Distinct Cognitive Trajectories According to Amyloid Positivity in Non-Alzheimer Disease Dementias

Clin Nucl Med. 2024 Dec 1;49(12):1073-1078. doi: 10.1097/RLU.0000000000005457. Epub 2024 Oct 10.

Abstract

Background: The clinical effects of β-amyloid positivity (Aβ+) on copathologies in various dementias remain relatively underexamined. Thus, the present study was conducted to investigate the prevalence and clinical effects of Aβ+ in subcortical vascular cognitive impairment (SVCI) and frontotemporal dementia (FTD).

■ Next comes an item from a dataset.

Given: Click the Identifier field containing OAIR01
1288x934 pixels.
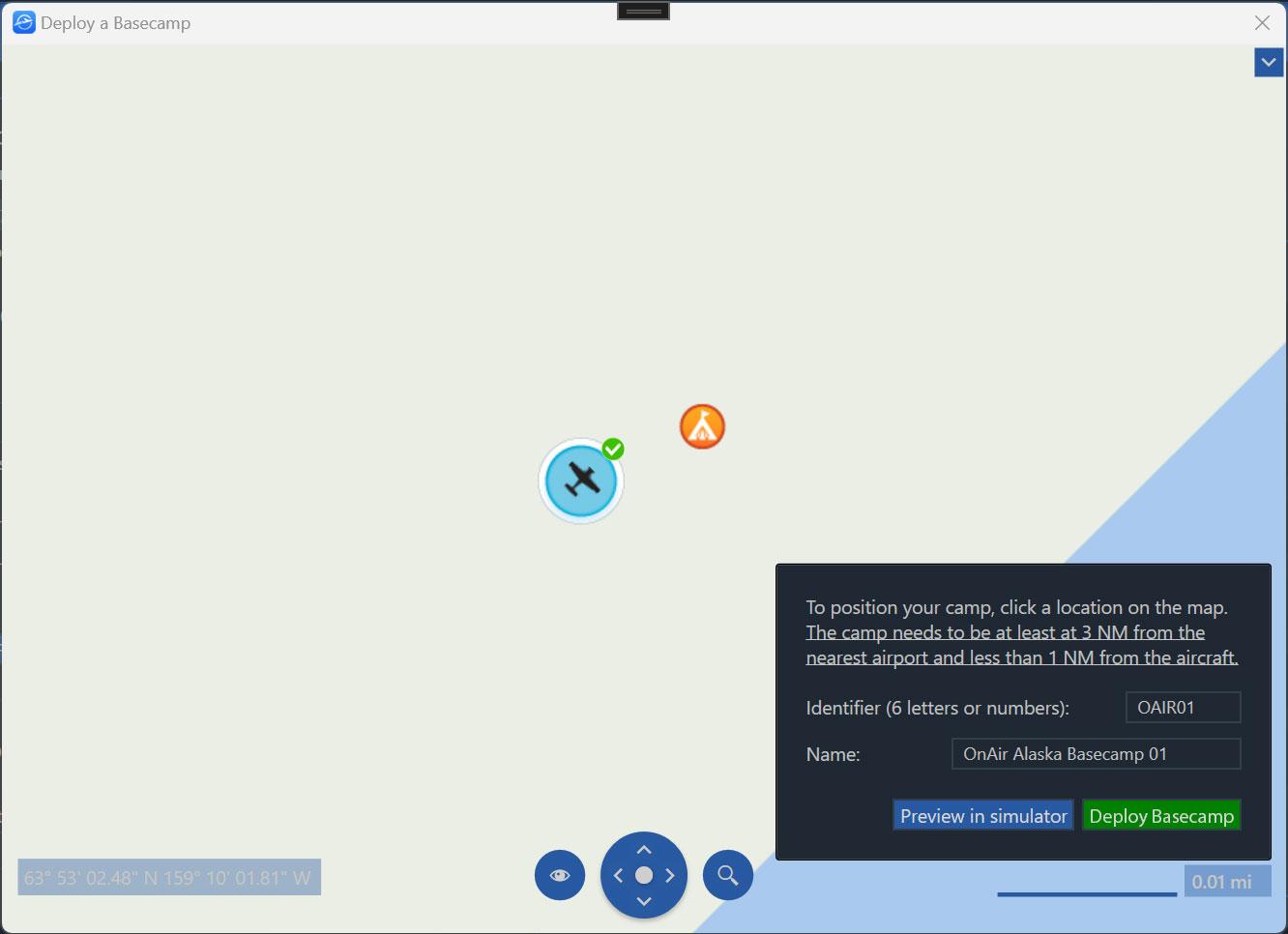Looking at the screenshot, I should pos(1183,708).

Patients and methods: We enrolled SVCI (n = 583), FTD (n = 152), and cognitively unimpaired (CU) participants (n = 1,249) who underwent Aβ PET scans. The odds of having Aβ+ were subsequently compared among the diagnostic groups (CU, SVCI, and FTD) according to age and apolipoprotein E genotype. Additionally, a linear mixed-effects model was used to investigate the effects of Aβ+ on cognitive trajectories in SVCI and FTD.

Results: Compared with CU, the SVCI group had a higher prevalence of Aβ+ in the 75 to 90 years age group (adjusted odds ratio, 1.97; 95% confidence interval, 1.36-2.85; P < 0.001), as well as within the apolipoprotein E ε3/ε3 group (adjusted odds ratio, 1.78; 95% confidence interval, 1.20-2.63; P = 0.001), whereas the FTD group showed no difference in Aβ+ prevalence. Aβ+ was associated with a worse cognitive trajectory in SVCI (adjusted β-coefficient = -0.6424; P < 0.001), but not in FTD.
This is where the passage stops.